Although molecular and genomic testing holds shows potential for predicting outcomes, it cannot fully replace the critical roles of nutritional status, functional reserve, and metastatic disease in decisions about treatment continuation. Current predictive tools for ICI efficacy are limited; thus, a more detailed combination of patient characteristics and molecular markers is needed to optimize future treatments [1].

While ICIs have proven effective and safe in NSCLC, the impact on patients with poor PS remains less defined. Real-world data in lung cancer showed that 101 (80.8%) out of 125 patients had an ECOG PS of ≥ 2. Within 12 months, 50 immune-related adverse events (irAEs) were observed, but patient factors did not significantly affect irAE occurrence or overall survival (OS), except for race (p = 0.045) [17].

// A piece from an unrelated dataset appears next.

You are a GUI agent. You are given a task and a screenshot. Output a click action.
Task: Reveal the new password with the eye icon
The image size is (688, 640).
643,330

Tomasik et al. conducted a systematic review and meta-analysis across 67 interventional and observational studies (26,442 patients) to evaluate the efficacy and safety of ICIs in NSCLC patients with PS ≤ 1 versus PS ≥ 2 [18]. Patients with a lower PS were approximately twice as likely to have reduced responsiveness to ICIs compared to those with PS ≤ 1, indicating that a lower PS is both prognostic and predictive of ICI response, though it did not affect the safety profile. The pooled hazard ratio for PFS was 2.17 (95%CI 1.96–2.39; I2, 65%), and for OS, it was 2.76 (95%CI, 2.43–3.14; I2, 76%). However, the odds ratio for adverse events (AEs) was 1.12 (95%CI 0.84–1.48), showing a consistent safety profile regardless of PS. Prospective randomized studies are still needed to establish the potential benefits of ICIs in patients with low PS.

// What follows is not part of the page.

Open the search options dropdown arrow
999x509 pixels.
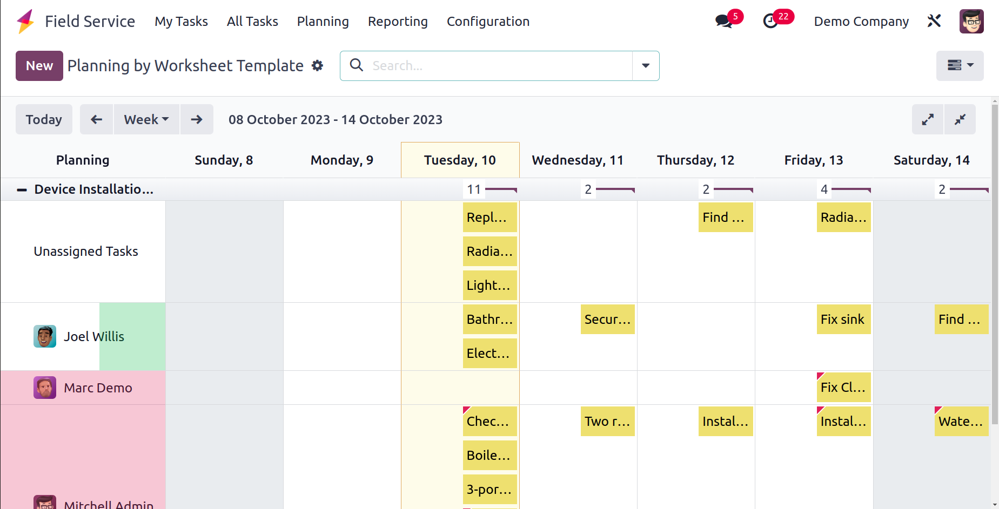coord(646,66)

In the KEYNOTE-158 study, Pem showed an objective response rate of 48% in patients with MSI-high/dMMR advanced endometrial cancer, with a median response duration of 48 months, median PFS of 13.1 months, and median OS of at least 48 months [7]. Pem’s toxicity was manageable, with most treatment-related AEs being mild to moderate in severity among the 90 patients evaluated for safety. Treatment discontinuations due to treatment-related or immune-mediated AEs were low, affecting six and two patients, respectively [7]. However, the study included only patients with PS 0–1, excluding those with advanced endometrial cancer and poor PS from the trial.

Multiple reports indicate that ICIs can be highly effective with manageable toxicity in advanced endometrial cancer patients with poor PS. Ducceschi et al. documented a multicenter case series of six patients with PS 3–4 treated with the anti-PD-1 antibody costalimai for advanced endometrial cancer, showing rapid responses and notable PS improvement [15]. The median time for clinical response (from PS 3–4 to PS 0–1) was 6 weeks. In these cases, PS 3 or higher was solely attributed to disease burden in 5 out of 6 cases. In these cases, cancer pain decreased PS. Pietrantonio et al. also demonsrtated anti-PD-1 antibody efficacy in 27 patients with MSI-high/dMMR malignancies and PS 2 (74%) or PS 3 (26%), including one endometrial cancer case. After a median of 6 weeks, 52% improved to PS 1, and of these, 30% further improved to PS 0 after 10 weeks. Grade 3 or higher AEs occurred in 11% (3/27) of cases, including colitis, hepatitis, and pancreatitis, with no treatment-related deaths reported. In the present case, disease control lasted over 48 months, with PS improving from 4 to 0. Grade 2 adrenal insufficiency and hypothyroidism were managed by temporarily suspending Pem and using appropriate hormone replacement. Watanabe et al. reported a case involving a young woman with a PS of 4, primarily due to cancer pain from tumor invasion into the pelvic wall, but with intact cardiac, hepatic, and renal function, no comorbidities, and no prior medical history. Treated with Pem alone, her PS improved to 0 within 10 weeks [19]. In this case, her poor PS was solely disease-related, without any organ dysfunction. Such occurrences are termed Lazarus-type responses, named after the biblical resurrection story [20]. These reactions are commonly observed in NSCLC and, to a lesser extent, in endometrial cancer. Although the precise mechanisms remain unclear, attention to this in phenomenon in MSI-high/dMMR endometrial cancer is advised. Furthermore, assessing whether poor PS in advanced endometrial cancer stems from the disease itself, other complications, or organ failure may be crucial when considering Pem therapy.